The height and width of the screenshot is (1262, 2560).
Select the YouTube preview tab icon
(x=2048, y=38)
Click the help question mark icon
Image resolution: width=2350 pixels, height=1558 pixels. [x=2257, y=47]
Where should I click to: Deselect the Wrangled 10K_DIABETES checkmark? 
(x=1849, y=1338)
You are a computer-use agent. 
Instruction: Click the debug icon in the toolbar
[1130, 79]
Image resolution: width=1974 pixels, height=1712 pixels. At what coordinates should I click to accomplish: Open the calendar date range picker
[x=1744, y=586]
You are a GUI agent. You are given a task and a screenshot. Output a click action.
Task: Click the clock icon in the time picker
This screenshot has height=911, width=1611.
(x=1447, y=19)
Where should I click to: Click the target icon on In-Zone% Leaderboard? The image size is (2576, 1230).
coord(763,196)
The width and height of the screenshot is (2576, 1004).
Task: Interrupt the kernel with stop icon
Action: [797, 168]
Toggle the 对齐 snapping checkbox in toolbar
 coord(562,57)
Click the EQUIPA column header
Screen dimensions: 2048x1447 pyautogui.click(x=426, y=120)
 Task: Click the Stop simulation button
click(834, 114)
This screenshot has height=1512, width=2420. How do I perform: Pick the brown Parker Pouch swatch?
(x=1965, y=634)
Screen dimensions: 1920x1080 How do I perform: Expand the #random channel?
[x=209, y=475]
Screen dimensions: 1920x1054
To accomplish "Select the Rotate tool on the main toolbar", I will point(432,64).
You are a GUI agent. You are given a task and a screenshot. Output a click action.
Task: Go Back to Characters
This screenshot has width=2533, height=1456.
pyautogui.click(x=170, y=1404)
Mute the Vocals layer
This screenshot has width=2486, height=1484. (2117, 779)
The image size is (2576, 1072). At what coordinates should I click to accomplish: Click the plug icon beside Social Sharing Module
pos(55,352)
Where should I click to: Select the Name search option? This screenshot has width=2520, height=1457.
################
## [Assignment]
Each line above needs to be returned exactly as it is.

## [Task output]
The height and width of the screenshot is (1262, 2560).
Select the YouTube preview tab icon
(x=2048, y=38)
Click the help question mark icon
Image resolution: width=2350 pixels, height=1558 pixels. [x=2257, y=47]
Where should I click to: Deselect the Wrangled 10K_DIABETES checkmark? 
(x=1849, y=1338)
You are a computer-use agent. 
Instruction: Click the debug icon in the toolbar
[1130, 79]
Image resolution: width=1974 pixels, height=1712 pixels. At what coordinates should I click to accomplish: Open the calendar date range picker
[x=1744, y=586]
You are a GUI agent. You are given a task and a screenshot. Output a click action.
Task: Click the clock icon in the time picker
This screenshot has height=911, width=1611.
(x=1447, y=19)
Where should I click to: Click the target icon on In-Zone% Leaderboard? The image size is (2576, 1230).
coord(763,196)
The width and height of the screenshot is (2576, 1004).
Task: Interrupt the kernel with stop icon
Action: [797, 168]
Toggle the 对齐 snapping checkbox in toolbar
 coord(562,57)
Click the EQUIPA column header
Screen dimensions: 2048x1447 pyautogui.click(x=426, y=120)
 Task: Click the Stop simulation button
click(834, 114)
This screenshot has height=1512, width=2420. How do I perform: Pick the brown Parker Pouch swatch?
(x=1965, y=634)
Screen dimensions: 1920x1080 How do I perform: Expand the #random channel?
[x=209, y=475]
Screen dimensions: 1920x1054
To accomplish "Select the Rotate tool on the main toolbar", I will point(432,64).
You are a GUI agent. You are given a task and a screenshot. Output a click action.
Task: Go Back to Characters
This screenshot has width=2533, height=1456.
pyautogui.click(x=170, y=1404)
Mute the Vocals layer
This screenshot has width=2486, height=1484. (2117, 779)
The image size is (2576, 1072). At what coordinates should I click to accomplish: Click the plug icon beside Social Sharing Module
pos(55,352)
Where should I click to: Select the Name search option? This screenshot has width=2520, height=1457.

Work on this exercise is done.